Consegna 1:
Secondo il brano da leggere, in quale campo di sterminio finì la bisnonna Rachel?

Brano da leggere:
(Ansa)

L'intervista

“Chi odia gli ebrei potrebbe vincere”. Parla Rachele Cicogna

Giulio Meotti

“Con in famiglia reduci ad Auschwitz e cugini di Ben Gurion, per i pro Pal non dovrei parlare a scuola”. La storia di chi da anni porta la testimonianza della nonna e della propria famiglia tra i più giovani e nelle aule scolastiche

“Sono la nipote di Lala Lubelska e di Giancarlo Cicogna e indosso una Magen David che non riesco a togliere, non riesco ad accettare di essere nel 1939”. Rachele Cicogna è una portavoce dell’orrore dell’Olocausto che da anni porta la testimonianza della nonna e della propria famiglia tra i più giovani e nelle aule scolastiche. Ma ora il “Tavolo Palestina per la pace” invita “docenti e dirigenti scolastici a rifiutare la presenza” di Rachele nelle scuole e nelle commemorazioni del 27 gennaio, contestando la sua difesa di Israele.

 

Sua nonna Lala era polacca di Lodz, “il primo ghetto a essere costruito e l’ultimo a essere smantellato”. Nel 1943, le SS hanno portato via sua madre, la bisnonna Rachel, per finire nel campo di sterminio di Chelmno. “In famiglia erano rimaste Lala, Sarah e Rifka (gemelle), Dora con il marito e la piccola Henrisha e  il mio bisnonno Ariel”. Una famiglia osservante e colta scappata in Polonia da un pogrom russo. “La storia è quella di tutti i perseguitati: esclusione da scuole, confisca della casa, trasferimento nel ghetto ed esclusione dai luoghi pubblici. Nell’agosto del 1944 ciò che rimane della mia famiglia è  ad Auschwitz: il bisnonno Ariel è il primo a essere ucciso. Henrisha ha otto anni e quando la portano via i genitori chiedono di seguirla perché sanno di non poter sopravvivere alla sua morte”. Restano Lala e le gemelle. “Le gemelle sono stupende, bionde, occhi azzurri, carnagione lattea e nasino alla francese; vengono portate davanti a Mengele che si infuria, perché sono troppo ariane. Sono giovani, hanno 18 anni e possono lavorare, perciò dopo un mese di inferno ad Auschwitz vengono mandate  in un campo di lavoro a Flossenburg”.

Dati forniti:
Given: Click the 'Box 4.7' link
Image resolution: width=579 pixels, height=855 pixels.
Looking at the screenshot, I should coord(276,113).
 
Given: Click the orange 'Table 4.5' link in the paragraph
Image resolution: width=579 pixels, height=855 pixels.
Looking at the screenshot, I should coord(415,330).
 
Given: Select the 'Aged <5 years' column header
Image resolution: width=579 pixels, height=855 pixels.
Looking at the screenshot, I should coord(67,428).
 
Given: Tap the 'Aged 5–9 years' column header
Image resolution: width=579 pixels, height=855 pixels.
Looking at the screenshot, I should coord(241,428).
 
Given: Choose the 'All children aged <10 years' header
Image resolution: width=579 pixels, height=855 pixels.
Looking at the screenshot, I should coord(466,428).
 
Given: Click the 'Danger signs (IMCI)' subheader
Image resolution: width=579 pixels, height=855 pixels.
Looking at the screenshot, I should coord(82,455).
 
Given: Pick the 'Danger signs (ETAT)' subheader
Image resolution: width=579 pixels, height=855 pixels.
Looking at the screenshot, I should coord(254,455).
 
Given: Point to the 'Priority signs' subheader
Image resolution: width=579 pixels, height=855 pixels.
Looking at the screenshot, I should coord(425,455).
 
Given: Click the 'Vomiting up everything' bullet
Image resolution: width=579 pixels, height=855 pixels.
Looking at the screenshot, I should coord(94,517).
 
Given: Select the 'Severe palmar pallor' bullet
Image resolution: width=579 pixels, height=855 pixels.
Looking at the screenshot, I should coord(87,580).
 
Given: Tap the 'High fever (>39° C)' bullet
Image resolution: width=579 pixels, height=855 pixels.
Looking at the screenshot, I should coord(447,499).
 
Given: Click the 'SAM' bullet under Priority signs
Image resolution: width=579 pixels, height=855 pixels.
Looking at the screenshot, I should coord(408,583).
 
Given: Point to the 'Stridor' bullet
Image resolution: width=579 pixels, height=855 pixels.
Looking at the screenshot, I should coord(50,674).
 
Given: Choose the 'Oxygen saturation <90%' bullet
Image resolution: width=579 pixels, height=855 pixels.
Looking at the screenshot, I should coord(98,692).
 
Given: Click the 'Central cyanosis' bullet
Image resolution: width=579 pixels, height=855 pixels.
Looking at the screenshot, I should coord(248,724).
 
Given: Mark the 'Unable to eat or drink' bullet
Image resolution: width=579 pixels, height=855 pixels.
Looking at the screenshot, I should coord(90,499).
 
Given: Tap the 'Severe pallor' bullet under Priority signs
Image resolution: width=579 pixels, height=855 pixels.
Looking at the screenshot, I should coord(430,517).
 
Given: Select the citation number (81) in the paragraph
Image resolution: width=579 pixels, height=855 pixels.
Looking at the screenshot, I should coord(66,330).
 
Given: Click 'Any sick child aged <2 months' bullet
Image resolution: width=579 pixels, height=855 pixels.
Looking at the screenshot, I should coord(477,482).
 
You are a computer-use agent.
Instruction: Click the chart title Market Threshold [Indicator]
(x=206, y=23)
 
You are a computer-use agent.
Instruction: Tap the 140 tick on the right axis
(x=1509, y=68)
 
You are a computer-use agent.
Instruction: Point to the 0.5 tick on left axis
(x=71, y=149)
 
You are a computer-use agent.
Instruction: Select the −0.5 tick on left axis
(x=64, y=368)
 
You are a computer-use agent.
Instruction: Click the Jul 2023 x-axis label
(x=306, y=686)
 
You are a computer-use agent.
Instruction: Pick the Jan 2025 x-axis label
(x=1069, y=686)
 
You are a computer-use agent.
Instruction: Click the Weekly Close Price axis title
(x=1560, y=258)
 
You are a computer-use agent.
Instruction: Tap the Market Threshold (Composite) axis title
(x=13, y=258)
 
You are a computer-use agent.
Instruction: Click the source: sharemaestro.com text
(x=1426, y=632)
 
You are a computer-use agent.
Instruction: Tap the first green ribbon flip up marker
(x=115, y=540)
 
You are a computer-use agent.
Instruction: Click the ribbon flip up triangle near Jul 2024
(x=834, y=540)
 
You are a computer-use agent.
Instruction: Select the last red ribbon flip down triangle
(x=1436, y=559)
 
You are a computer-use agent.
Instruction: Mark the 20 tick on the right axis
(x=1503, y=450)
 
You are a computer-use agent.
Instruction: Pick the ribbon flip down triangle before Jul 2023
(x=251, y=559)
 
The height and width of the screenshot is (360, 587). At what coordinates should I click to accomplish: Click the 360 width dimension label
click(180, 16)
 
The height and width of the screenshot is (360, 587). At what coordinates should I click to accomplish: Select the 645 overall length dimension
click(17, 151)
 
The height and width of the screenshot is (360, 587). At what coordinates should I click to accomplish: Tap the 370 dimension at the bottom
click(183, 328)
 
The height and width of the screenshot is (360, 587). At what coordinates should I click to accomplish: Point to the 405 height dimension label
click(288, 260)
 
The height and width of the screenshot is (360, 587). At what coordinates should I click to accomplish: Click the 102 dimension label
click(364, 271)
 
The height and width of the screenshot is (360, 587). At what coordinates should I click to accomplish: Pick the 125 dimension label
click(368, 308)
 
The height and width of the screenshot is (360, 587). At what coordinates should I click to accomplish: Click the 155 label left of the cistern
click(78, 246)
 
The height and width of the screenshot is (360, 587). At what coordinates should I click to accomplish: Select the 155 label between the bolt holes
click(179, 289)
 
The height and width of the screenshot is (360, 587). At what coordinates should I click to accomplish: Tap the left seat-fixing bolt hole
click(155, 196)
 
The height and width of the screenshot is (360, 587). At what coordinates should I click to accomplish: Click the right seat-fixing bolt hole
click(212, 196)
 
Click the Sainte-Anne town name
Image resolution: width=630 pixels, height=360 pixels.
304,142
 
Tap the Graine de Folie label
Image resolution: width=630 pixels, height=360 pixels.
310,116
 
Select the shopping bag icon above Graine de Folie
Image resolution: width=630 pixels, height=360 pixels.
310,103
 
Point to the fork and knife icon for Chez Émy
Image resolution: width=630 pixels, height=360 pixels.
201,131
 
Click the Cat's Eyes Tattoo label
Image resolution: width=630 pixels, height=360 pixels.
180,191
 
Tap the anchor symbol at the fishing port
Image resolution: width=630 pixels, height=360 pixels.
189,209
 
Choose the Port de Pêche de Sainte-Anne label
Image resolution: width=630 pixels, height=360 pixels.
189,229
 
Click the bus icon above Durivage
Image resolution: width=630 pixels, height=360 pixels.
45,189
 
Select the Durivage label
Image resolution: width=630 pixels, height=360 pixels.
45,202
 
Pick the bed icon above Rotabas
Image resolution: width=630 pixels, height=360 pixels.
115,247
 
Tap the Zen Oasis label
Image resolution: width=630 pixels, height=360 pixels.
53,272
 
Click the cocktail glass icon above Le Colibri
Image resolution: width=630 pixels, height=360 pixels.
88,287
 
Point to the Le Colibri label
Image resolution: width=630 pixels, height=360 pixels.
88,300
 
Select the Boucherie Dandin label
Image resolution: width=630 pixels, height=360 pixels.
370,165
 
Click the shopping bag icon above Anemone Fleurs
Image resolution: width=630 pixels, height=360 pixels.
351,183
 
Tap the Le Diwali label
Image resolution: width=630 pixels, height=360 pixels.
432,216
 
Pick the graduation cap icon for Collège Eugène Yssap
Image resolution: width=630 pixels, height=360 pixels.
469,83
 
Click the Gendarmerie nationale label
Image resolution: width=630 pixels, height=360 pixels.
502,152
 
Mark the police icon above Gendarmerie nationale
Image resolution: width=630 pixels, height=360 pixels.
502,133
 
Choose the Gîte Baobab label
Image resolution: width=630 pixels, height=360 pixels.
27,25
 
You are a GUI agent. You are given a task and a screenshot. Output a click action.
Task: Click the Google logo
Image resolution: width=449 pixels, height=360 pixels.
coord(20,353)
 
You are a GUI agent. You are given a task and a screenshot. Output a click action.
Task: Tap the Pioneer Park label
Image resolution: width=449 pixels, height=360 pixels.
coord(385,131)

Consegna 2:
Trascrivi senza modifiche le righe dei record, partendo dalla prima e fermandoti dopo quella che contiene "Looking at the screenshot, I should coord(425,455).".

Risposta scritta 1:
Nel campo di sterminio di Chelmno.

Risposta scritta 2:
Given: Click the 'Box 4.7' link
Image resolution: width=579 pixels, height=855 pixels.
Looking at the screenshot, I should coord(276,113).
 
Given: Click the orange 'Table 4.5' link in the paragraph
Image resolution: width=579 pixels, height=855 pixels.
Looking at the screenshot, I should coord(415,330).
 
Given: Select the 'Aged <5 years' column header
Image resolution: width=579 pixels, height=855 pixels.
Looking at the screenshot, I should coord(67,428).
 
Given: Tap the 'Aged 5–9 years' column header
Image resolution: width=579 pixels, height=855 pixels.
Looking at the screenshot, I should coord(241,428).
 
Given: Choose the 'All children aged <10 years' header
Image resolution: width=579 pixels, height=855 pixels.
Looking at the screenshot, I should coord(466,428).
 
Given: Click the 'Danger signs (IMCI)' subheader
Image resolution: width=579 pixels, height=855 pixels.
Looking at the screenshot, I should coord(82,455).
 
Given: Pick the 'Danger signs (ETAT)' subheader
Image resolution: width=579 pixels, height=855 pixels.
Looking at the screenshot, I should coord(254,455).
 
Given: Point to the 'Priority signs' subheader
Image resolution: width=579 pixels, height=855 pixels.
Looking at the screenshot, I should coord(425,455).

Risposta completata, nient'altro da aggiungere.